Track one is filled with sincere ideals, and assumes that other people are
telling the truth most of the time, and have good intentions. Politicians use
that track to talk to people about their problems, "feel their pain" and so
on. This track allows them to gain support and become popular enough to win
elections (or gain popularity in whatever circumstance).
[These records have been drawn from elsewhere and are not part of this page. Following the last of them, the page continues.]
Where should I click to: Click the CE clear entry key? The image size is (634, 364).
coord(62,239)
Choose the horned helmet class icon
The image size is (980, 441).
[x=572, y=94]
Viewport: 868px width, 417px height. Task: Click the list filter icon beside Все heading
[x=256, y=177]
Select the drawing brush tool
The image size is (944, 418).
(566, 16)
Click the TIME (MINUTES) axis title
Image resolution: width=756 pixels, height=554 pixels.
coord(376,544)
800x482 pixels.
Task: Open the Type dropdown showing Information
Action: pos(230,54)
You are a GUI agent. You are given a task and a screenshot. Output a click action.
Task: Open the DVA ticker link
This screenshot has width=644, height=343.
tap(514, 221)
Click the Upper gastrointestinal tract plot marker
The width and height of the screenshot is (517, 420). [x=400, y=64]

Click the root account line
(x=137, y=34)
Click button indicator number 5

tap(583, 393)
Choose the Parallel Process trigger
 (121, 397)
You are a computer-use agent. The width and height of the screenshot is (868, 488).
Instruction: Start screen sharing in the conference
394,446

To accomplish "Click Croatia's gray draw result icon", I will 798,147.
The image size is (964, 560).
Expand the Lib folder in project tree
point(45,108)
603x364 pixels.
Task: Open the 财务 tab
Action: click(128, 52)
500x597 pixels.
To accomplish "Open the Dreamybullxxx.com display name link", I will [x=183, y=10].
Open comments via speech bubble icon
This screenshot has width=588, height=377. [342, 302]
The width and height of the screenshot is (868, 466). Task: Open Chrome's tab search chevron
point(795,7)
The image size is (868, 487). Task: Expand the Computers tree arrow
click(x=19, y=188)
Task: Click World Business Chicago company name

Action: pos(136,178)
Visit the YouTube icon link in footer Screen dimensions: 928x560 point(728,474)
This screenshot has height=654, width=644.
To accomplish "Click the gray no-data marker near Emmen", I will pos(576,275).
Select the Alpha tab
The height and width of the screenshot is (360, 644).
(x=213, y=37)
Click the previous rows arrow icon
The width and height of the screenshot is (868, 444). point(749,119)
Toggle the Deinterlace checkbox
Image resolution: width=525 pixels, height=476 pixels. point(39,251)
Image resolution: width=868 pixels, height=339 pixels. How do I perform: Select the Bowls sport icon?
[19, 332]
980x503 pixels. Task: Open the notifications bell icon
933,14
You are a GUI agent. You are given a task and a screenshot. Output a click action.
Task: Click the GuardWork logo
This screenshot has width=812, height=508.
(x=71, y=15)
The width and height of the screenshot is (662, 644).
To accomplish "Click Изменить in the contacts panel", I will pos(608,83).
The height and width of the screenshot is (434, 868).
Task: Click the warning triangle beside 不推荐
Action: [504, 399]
Track two is strictly Machiavellian game theory to the max. Everyone is a two-
faced, scheming bastard (including the politician thinking this way). Ends
always justify means. Most situations are zero-sum games, with a winner and a
loser. If you have more knowledge than the other guy, you will be the winner,
and they are the loser. This is how the world works, and all blatherings to
the contrary are just the attempts of other cynical bastards to try to make
you the sucker. This is the track they use when they want to get something
done (other than gain popularity).

Political types can switch between these two tracks seamlessly, in an instant.
They can almost think along them both simultaneously. They feel no hypocrisy
thinking both ways -- to them it's apples and oranges. You use the right tool
for the job at hand -- what's the problem with that? It's purely rational.

Unfortunately for most of us (or fortunately, you decide), this two-track
thinking is unnatural at best, or just flat out impossible to achieve. But to
those few who seem to have the gift, it's just second nature.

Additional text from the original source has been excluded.